Requirement:
I am using 3 dataframes as below:
df1 - query result with no of records in the table before data processing
df2 - query result with no of records in the table after data processing
df = merge df1 and df2
Code:
from datetime import datetime,timedelta
from airflow import DAG
from airflow.contrib.operators.snowflake_operator import SnowflakeOperator
from airflow.operators.email_operator import EmailOperator
from airflow.operators.python_operator import PythonOperator
from airflow.contrib.hooks.snowflake_hook import SnowflakeHook
import pendulum
import pandas as pd
import logging
local_tz = pendulum.timezone("my_time_zone")
local_time = pendulum.now("my_time_zone")
date = local_time.to_date_string()
logging.basicConfig(level=logging.INFO)
logger = logging.getLogger(__name__)
###setting default arguments
default_args = {
'owner': 'owner',
'start_date': datetime(2021, 1, 1, tzinfo=local_tz),
'email': ['[email protected]'],
'email_on_failure': True,
'email_on_retry': False,
'retries': 3,
'retry_delay': timedelta(minutes=5)
}
sf_hook=SnowflakeHook(snowflake_conn_id="my_conn_id")
sf_con=sf_hook.get_conn()
df1 = pd.DataFrame() ##empty dataframe
def get_before_load_count(**context):
global df1
query1 = """SELECT 'att1' AS ATTRIBUTE,
COUNT(*) AS RECORD_COUNT_BEFORE_LOAD FROM DB.SCHEMA.TABLE1
UNION ALL
SELECT 'att2' AS ATTRIBUTE,
COUNT(*) AS RECORD_COUNT_BEFORE_LOAD FROM DB.SCHEMA.TABLE2
UNION ALL
SELECT 'att3' AS ATTRIBUTE,
COUNT(*) AS RECORD_COUNT_BEFORE_LOAD FROM DB.SCHEMA.TABLE3
UNION ALL
SELECT 'att4' AS ATTRIBUTE,
COUNT(*) AS RECORD_COUNT_BEFORE_LOAD FROM DB.SCHEMA.TABLE4
UNION ALL
SELECT 'att5' AS ATTRIBUTE,
COUNT(*) AS RECORD_COUNT_BEFORE_LOAD FROM DB.SCHEMA.TABLE5 """
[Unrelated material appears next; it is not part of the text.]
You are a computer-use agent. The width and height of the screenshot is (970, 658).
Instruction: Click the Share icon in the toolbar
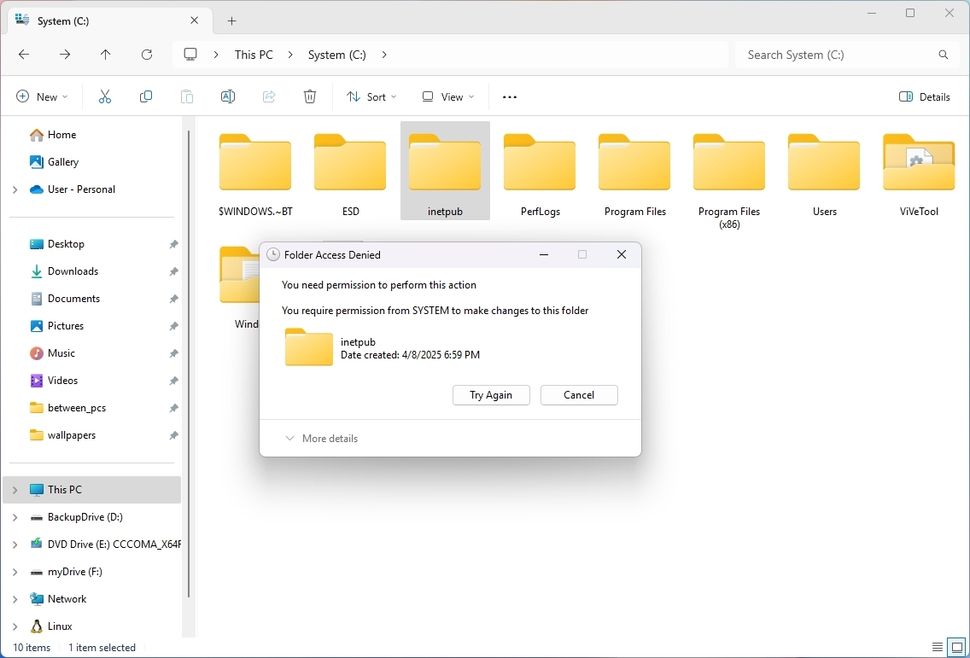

df1= df1.append(pd.read_sql(query1,sf_con),ignore_index=True)
print("df1",df1) ## I am able to see the record counts
def send_success_notification(**context):
global df1
query = """SELECT 'att1' AS ATTRIBUTE,
COUNT(*) AS RECORD_COUNT_AFTER_LOAD FROM DB.SCHEMA.TABLE1
UNION ALL
SELECT 'att2' AS ATTRIBUTE,
COUNT(*) AS RECORD_COUNT_AFTER_LOAD FROM DB.SCHEMA.TABLE2
UNION ALL
SELECT 'att3' AS ATTRIBUTE,
COUNT(*) AS RECORD_COUNT_AFTER_LOAD FROM DB.SCHEMA.TABLE3
UNION ALL
SELECT 'att4' AS ATTRIBUTE,
COUNT(*) AS RECORD_COUNT_AFTER_LOAD FROM DB.SCHEMA.TABLE4
UNION ALL
SELECT 'att5' AS ATTRIBUTE,
COUNT(*) AS RECORD_COUNT_AFTER_LOAD FROM DB.SCHEMA.TABLE5"""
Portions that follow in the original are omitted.